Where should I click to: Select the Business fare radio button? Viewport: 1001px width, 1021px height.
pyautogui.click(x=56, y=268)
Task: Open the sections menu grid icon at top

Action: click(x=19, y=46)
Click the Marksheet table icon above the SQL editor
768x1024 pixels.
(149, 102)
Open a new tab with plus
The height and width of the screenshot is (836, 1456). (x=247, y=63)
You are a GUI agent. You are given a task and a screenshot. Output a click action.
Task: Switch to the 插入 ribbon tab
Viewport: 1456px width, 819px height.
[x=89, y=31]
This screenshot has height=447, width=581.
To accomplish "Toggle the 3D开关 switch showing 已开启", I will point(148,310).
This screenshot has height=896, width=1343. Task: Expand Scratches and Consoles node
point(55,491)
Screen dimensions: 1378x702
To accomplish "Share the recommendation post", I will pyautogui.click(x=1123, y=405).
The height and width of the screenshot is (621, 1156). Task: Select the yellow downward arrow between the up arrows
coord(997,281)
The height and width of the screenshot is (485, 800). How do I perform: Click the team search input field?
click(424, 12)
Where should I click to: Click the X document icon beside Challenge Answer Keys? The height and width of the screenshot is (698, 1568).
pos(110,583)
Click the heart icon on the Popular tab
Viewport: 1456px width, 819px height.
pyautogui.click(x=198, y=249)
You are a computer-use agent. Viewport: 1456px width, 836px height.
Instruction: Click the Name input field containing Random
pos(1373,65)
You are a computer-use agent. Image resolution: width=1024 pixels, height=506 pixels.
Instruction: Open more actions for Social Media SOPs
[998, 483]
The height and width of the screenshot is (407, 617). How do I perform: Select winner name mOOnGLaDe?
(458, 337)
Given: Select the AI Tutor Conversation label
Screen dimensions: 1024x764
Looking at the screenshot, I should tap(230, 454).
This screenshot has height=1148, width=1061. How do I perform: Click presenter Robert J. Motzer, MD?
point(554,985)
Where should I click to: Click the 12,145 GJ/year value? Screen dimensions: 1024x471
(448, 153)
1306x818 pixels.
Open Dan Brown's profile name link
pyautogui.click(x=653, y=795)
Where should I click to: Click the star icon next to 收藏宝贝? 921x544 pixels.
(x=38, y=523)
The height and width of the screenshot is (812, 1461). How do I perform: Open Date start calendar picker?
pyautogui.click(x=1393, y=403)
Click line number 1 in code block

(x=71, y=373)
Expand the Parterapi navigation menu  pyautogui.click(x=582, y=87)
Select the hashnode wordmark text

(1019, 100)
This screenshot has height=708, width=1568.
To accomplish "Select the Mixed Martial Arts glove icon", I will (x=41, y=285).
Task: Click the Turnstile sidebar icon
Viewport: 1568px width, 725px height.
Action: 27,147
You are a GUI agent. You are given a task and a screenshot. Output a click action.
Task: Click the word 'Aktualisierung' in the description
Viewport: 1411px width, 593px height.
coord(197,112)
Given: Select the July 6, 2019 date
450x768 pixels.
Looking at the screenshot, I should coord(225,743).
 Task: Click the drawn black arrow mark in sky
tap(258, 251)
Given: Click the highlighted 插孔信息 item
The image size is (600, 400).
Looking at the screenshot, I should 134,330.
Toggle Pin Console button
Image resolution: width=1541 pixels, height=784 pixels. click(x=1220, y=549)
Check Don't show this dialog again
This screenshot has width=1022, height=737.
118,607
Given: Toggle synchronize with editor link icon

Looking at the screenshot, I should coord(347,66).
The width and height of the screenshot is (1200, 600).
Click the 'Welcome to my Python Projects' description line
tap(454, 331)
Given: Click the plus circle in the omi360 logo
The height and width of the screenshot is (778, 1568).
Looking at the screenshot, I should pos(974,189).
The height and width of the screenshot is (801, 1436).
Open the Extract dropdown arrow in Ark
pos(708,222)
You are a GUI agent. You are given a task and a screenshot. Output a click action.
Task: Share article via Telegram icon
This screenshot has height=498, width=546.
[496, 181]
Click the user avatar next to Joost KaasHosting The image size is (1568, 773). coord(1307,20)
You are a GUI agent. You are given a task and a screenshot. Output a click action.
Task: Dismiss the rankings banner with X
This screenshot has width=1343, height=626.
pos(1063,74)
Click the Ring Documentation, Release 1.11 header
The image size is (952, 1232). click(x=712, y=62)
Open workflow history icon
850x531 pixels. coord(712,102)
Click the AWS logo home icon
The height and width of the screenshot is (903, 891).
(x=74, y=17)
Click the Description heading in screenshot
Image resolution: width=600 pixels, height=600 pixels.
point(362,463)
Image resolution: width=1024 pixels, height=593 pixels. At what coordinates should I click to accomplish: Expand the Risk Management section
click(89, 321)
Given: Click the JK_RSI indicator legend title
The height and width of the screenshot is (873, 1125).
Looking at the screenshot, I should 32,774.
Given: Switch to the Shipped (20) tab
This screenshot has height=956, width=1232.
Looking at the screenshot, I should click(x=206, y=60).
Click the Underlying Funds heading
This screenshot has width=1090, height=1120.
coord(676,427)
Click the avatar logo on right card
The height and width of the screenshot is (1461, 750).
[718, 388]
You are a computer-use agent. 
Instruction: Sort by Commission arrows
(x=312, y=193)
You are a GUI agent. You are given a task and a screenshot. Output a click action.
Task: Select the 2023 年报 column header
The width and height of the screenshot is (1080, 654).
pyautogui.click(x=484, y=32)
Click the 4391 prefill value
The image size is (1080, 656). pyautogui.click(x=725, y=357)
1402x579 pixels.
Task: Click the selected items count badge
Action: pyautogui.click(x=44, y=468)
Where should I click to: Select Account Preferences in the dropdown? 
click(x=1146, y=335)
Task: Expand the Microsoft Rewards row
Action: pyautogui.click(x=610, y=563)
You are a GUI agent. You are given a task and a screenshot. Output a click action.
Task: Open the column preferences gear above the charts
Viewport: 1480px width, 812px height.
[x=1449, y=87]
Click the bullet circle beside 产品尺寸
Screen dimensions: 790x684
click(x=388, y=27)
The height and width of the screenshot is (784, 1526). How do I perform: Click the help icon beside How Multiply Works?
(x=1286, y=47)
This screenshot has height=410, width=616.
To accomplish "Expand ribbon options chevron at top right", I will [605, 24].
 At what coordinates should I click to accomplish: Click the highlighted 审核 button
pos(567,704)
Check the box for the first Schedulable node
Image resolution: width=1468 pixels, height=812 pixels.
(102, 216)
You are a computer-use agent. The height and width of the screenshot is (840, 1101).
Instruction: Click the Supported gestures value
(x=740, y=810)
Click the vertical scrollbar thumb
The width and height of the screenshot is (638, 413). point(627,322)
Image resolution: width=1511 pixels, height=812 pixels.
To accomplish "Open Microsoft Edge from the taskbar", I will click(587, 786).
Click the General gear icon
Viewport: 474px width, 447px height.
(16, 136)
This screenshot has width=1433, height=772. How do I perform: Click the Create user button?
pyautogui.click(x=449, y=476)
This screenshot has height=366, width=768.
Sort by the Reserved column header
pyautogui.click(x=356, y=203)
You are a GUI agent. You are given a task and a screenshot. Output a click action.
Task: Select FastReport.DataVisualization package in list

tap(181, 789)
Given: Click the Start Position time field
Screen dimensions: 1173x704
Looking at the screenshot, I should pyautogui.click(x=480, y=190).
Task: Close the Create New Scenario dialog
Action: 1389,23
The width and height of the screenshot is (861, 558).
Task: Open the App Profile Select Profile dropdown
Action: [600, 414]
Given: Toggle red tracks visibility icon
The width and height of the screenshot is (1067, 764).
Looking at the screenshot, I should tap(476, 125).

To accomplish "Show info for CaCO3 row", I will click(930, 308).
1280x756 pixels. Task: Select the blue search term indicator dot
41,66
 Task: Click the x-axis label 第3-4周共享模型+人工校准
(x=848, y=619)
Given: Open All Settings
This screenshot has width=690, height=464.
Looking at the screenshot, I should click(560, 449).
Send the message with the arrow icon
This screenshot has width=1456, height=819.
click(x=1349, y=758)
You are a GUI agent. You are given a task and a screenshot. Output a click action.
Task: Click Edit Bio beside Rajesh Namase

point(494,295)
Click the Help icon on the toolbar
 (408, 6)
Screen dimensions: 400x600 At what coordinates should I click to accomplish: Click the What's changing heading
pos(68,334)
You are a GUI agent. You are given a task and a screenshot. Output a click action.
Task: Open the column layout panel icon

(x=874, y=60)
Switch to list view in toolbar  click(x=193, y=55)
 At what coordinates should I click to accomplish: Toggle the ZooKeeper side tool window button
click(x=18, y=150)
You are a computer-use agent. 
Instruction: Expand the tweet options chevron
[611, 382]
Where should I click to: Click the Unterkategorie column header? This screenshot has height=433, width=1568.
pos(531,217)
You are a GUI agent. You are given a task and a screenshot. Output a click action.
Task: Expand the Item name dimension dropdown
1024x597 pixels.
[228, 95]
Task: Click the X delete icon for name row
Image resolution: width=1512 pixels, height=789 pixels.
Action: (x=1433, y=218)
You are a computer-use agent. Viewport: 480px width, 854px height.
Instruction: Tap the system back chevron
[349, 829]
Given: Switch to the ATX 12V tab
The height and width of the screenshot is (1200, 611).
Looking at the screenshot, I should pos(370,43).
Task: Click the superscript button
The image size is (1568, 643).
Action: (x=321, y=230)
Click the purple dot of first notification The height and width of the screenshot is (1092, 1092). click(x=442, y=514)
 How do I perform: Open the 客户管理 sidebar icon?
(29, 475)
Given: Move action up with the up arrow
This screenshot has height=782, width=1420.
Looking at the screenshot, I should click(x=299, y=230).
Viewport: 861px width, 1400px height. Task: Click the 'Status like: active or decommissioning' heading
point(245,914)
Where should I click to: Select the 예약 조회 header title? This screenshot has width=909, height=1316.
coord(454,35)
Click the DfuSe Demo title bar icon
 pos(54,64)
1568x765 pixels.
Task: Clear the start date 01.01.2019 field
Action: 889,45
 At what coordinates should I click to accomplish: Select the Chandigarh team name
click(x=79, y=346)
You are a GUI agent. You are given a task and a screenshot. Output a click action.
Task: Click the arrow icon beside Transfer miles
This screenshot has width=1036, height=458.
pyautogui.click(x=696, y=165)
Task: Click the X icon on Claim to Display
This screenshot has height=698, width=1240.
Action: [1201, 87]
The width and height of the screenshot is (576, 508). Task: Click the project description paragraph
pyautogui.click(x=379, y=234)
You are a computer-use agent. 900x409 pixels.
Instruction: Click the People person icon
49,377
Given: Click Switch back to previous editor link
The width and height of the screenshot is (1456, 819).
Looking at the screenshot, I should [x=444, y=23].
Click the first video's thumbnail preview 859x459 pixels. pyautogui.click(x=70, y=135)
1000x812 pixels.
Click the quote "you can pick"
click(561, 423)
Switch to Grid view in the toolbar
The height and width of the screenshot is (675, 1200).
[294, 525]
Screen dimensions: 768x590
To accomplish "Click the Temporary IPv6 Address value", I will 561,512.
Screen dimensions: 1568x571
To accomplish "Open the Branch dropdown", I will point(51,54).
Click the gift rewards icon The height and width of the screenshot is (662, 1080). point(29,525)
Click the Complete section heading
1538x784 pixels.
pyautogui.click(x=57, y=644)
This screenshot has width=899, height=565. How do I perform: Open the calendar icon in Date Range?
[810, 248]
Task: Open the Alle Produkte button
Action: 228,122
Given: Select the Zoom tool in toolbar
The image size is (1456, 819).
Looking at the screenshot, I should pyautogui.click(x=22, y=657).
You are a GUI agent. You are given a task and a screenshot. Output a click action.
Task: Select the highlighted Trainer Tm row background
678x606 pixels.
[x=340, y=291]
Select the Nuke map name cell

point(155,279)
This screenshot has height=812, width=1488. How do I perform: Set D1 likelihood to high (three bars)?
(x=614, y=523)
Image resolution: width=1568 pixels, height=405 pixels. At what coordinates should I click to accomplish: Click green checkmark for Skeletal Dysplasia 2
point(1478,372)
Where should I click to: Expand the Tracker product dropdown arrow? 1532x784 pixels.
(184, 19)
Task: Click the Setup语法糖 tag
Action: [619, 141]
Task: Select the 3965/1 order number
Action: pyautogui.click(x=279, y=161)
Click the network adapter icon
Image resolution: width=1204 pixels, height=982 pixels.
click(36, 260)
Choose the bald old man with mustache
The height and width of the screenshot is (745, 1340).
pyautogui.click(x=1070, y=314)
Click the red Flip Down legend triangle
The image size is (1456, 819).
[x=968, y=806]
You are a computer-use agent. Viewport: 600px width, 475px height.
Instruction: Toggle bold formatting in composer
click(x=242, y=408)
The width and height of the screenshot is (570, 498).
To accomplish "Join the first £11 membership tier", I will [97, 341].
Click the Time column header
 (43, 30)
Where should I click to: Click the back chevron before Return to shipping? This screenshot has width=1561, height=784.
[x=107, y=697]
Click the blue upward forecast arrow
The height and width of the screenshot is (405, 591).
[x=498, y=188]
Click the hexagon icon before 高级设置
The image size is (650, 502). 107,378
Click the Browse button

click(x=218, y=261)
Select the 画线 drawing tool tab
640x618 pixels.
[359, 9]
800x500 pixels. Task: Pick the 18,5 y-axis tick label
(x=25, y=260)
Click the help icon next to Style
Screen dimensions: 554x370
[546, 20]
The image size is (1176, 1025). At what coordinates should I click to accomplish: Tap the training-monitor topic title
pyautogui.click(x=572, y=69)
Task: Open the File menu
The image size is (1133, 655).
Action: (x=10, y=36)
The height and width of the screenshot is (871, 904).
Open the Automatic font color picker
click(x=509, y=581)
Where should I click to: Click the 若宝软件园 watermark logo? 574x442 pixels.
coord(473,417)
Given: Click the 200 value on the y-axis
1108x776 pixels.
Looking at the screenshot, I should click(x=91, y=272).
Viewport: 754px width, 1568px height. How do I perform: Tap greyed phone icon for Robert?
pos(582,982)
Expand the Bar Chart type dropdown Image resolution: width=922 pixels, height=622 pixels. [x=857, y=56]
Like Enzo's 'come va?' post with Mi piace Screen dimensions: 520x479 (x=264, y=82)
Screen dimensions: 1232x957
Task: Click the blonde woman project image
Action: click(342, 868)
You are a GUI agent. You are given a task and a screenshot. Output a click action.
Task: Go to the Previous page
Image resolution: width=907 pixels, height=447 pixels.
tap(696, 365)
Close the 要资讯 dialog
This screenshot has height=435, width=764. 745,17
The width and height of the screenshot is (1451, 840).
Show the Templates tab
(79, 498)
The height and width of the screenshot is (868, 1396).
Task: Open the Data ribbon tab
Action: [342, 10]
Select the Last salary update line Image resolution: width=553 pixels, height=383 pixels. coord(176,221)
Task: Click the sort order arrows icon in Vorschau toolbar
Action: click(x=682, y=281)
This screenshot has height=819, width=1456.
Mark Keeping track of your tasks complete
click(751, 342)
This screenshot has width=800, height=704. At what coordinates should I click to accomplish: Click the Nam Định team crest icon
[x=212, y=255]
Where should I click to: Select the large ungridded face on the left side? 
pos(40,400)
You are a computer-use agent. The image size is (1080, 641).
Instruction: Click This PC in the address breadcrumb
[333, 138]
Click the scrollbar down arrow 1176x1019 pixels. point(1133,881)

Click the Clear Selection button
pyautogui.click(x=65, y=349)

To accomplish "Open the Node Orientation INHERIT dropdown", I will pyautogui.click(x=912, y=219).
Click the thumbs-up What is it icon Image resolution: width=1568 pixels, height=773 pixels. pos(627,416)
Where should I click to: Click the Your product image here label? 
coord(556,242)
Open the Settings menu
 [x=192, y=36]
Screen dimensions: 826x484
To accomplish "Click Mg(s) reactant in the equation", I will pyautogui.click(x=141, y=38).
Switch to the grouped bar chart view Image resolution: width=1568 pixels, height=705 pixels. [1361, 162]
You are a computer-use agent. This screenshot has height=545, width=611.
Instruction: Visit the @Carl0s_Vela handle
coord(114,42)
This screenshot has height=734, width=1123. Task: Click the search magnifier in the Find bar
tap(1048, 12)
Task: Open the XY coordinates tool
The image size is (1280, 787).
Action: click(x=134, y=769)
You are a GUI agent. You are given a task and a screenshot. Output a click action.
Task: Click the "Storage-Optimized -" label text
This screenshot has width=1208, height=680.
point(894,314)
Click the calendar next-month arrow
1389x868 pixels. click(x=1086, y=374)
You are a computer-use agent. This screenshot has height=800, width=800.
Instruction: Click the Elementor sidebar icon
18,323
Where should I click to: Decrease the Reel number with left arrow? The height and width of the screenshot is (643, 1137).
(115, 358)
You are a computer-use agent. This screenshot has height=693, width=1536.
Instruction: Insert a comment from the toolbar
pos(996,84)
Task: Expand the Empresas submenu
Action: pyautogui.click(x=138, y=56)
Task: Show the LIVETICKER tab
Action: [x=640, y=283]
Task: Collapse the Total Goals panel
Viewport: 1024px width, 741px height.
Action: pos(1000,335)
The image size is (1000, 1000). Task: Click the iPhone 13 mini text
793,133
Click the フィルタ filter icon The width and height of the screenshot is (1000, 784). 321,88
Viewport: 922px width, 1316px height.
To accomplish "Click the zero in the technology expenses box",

## Given task
Copy the items from the beginning through the line containing "Action: click(x=19, y=46)", substituting "Economy" for "Business" and leaving everything else unchanged.

## Expected answer
Where should I click to: Select the Economy fare radio button? Viewport: 1001px width, 1021px height.
pyautogui.click(x=56, y=268)
Task: Open the sections menu grid icon at top

Action: click(x=19, y=46)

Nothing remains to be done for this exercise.